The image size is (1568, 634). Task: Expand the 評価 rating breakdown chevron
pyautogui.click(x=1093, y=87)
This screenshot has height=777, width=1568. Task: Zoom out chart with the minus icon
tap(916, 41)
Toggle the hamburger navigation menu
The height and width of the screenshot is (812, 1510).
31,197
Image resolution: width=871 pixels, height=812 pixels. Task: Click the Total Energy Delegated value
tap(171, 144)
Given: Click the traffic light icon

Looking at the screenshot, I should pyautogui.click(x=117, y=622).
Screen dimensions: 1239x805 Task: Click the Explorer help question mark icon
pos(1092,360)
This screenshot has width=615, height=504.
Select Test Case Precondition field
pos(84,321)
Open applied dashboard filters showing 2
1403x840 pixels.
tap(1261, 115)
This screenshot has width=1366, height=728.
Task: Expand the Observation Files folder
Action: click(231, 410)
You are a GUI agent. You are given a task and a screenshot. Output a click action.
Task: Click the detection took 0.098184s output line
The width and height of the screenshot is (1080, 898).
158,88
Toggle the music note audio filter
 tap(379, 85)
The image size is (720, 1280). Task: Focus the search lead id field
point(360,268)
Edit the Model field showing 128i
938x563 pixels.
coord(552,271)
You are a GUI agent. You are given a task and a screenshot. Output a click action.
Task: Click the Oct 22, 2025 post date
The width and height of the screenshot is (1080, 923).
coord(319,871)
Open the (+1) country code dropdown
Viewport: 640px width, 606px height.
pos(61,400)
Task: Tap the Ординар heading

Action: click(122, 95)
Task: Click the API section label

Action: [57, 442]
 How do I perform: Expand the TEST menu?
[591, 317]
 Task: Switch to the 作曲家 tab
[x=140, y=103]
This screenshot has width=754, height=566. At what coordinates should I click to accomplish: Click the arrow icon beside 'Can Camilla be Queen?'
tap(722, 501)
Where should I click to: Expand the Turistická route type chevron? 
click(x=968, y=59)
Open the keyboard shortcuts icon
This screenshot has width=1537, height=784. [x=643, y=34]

━━━━

**YOUR TASK**. All entries above are to be copied exactly, with none left out.

**RESULT OF THIS EXERCISE**.
The image size is (1568, 634). Task: Expand the 評価 rating breakdown chevron
pyautogui.click(x=1093, y=87)
This screenshot has height=777, width=1568. Task: Zoom out chart with the minus icon
tap(916, 41)
Toggle the hamburger navigation menu
The height and width of the screenshot is (812, 1510).
31,197
Image resolution: width=871 pixels, height=812 pixels. Task: Click the Total Energy Delegated value
tap(171, 144)
Given: Click the traffic light icon

Looking at the screenshot, I should pyautogui.click(x=117, y=622).
Screen dimensions: 1239x805 Task: Click the Explorer help question mark icon
pos(1092,360)
This screenshot has width=615, height=504.
Select Test Case Precondition field
pos(84,321)
Open applied dashboard filters showing 2
1403x840 pixels.
tap(1261, 115)
This screenshot has width=1366, height=728.
Task: Expand the Observation Files folder
Action: click(231, 410)
You are a GUI agent. You are given a task and a screenshot. Output a click action.
Task: Click the detection took 0.098184s output line
The width and height of the screenshot is (1080, 898).
158,88
Toggle the music note audio filter
 tap(379, 85)
The image size is (720, 1280). Task: Focus the search lead id field
point(360,268)
Edit the Model field showing 128i
938x563 pixels.
coord(552,271)
You are a GUI agent. You are given a task and a screenshot. Output a click action.
Task: Click the Oct 22, 2025 post date
The width and height of the screenshot is (1080, 923).
coord(319,871)
Open the (+1) country code dropdown
Viewport: 640px width, 606px height.
pos(61,400)
Task: Tap the Ординар heading

Action: click(122, 95)
Task: Click the API section label

Action: [57, 442]
 How do I perform: Expand the TEST menu?
[591, 317]
 Task: Switch to the 作曲家 tab
[x=140, y=103]
This screenshot has width=754, height=566. At what coordinates should I click to accomplish: Click the arrow icon beside 'Can Camilla be Queen?'
tap(722, 501)
Where should I click to: Expand the Turistická route type chevron? 
click(x=968, y=59)
Open the keyboard shortcuts icon
This screenshot has width=1537, height=784. [x=643, y=34]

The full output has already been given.